2022年12月27日
感染制御プロジェクトの真田崇弘主任研究員、小原道法特別客員研究員らは「新型コロナウイルスワクチンの3回目および4回目接種による抗体応答の評価」について国際学術誌 Journal of Infection and Chemotherapy に発表しました。
感染制御プロジェクトの真田崇弘主任研究員、小原道法特別客員研究員らは、都内医療従事者の検体(血清)を用いて、新型コロナウイルスワクチン接種後の抗体を測定しました。この研究成果は、2022年12月27日(火曜日)に国際学術誌『Journal of Infection and Chemotherapy』(電子版)に掲載されました。
新型コロナウイルスに対するワクチンは日本をはじめ、世界中で接種されています。日本では、これまでに80%以上の方がワクチンを2回接種していますが、2回目接種以降、時間の経過とともにワクチンの効果が減少していくことが明らかとなっています。そのため、3回以上のワクチン接種が勧められていますが、追加接種による抗体応答の長期的な評価はあまり行われていませんでした。
本研究では、東京都内の医療関係者を対象に、ファイザー社の新型コロナウイルスワクチン接種後の抗体応答の推移について解析しました。調査は3回にわたって行われ、ワクチン2回目接種7ヵ月後にあたる第1回調査には1,138人、ワクチン3回目接種4ヵ月後にあたる第2回調査には701人、ワクチン3回目接種7ヵ月後にあたる第3回調査には417人(ワクチン4回目接種40人を含む)が参加しました。
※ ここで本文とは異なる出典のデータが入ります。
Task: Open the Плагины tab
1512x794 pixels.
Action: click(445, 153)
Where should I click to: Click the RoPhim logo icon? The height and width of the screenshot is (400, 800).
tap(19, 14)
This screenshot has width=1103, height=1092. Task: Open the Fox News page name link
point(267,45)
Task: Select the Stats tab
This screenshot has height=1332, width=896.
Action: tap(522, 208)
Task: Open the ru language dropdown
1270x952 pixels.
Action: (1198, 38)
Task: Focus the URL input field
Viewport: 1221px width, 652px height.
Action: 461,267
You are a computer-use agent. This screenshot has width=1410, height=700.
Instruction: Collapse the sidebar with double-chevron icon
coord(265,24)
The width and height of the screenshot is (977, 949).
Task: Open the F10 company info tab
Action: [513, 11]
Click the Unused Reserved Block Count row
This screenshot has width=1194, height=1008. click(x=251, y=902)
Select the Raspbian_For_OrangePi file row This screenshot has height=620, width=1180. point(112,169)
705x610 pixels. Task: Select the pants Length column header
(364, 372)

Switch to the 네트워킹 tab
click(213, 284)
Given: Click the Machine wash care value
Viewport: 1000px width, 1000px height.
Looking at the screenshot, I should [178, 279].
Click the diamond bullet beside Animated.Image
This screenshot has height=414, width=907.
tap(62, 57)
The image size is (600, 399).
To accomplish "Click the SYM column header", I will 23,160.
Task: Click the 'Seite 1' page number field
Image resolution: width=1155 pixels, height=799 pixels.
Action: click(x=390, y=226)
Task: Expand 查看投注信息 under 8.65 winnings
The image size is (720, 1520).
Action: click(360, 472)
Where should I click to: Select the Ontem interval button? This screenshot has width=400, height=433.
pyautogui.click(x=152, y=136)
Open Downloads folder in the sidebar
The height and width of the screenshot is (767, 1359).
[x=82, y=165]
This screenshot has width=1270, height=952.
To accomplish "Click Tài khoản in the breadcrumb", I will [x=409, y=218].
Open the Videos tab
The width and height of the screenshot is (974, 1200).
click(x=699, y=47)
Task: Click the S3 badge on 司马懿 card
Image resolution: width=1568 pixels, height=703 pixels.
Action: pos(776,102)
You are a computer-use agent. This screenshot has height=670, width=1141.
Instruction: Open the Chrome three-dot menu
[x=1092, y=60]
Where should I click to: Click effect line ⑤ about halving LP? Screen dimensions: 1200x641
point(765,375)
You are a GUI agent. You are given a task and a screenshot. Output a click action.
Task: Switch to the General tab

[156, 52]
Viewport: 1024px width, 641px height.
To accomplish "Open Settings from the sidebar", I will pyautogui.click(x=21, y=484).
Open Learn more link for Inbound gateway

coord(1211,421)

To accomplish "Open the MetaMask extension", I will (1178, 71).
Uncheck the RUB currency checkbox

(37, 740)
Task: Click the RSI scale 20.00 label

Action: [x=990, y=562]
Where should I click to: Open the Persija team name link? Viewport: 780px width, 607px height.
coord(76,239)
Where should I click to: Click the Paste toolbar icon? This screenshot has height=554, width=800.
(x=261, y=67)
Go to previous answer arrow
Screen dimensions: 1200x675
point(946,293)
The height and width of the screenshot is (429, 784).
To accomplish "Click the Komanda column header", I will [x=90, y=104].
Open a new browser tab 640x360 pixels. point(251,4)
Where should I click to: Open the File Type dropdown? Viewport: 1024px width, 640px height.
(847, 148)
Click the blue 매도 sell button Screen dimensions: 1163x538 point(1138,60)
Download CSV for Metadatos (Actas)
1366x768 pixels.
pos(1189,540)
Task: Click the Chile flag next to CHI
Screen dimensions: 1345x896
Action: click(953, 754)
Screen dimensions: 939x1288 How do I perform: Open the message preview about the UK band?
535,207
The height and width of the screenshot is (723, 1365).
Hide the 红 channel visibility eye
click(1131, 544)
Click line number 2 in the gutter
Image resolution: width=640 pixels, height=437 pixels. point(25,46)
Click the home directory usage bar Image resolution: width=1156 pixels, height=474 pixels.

ワクチンの3回目接種により、抗体価の上昇がみられ、接種7ヵ月後においても、2回目接種の同時期よりも抗体価が高く維持されていました(図1)。また2回目接種後では年齢が高いほど抗体価が低くなる傾向がみられましたが、3回目接種後では年齢による差は認められませんでした(図2)。さらにワクチンの4回目接種により抗体価がさらに高くなることもわかりました(図3)。
本研究により、新型コロナウイルスワクチンを3回接種することで、2回接種後よりも抗体価が高く、長期にわたって維持されていることがわかりました。これらの結果は、新型コロナウイルスワクチンのブースト接種の効果解明に有用であると考えられ、ワクチンの接種間隔の最適化につながることが期待されます。
本研究は、東京都による研究費「新型コロナウイルスワクチンに係る抗体保有に関する研究」により実施しました。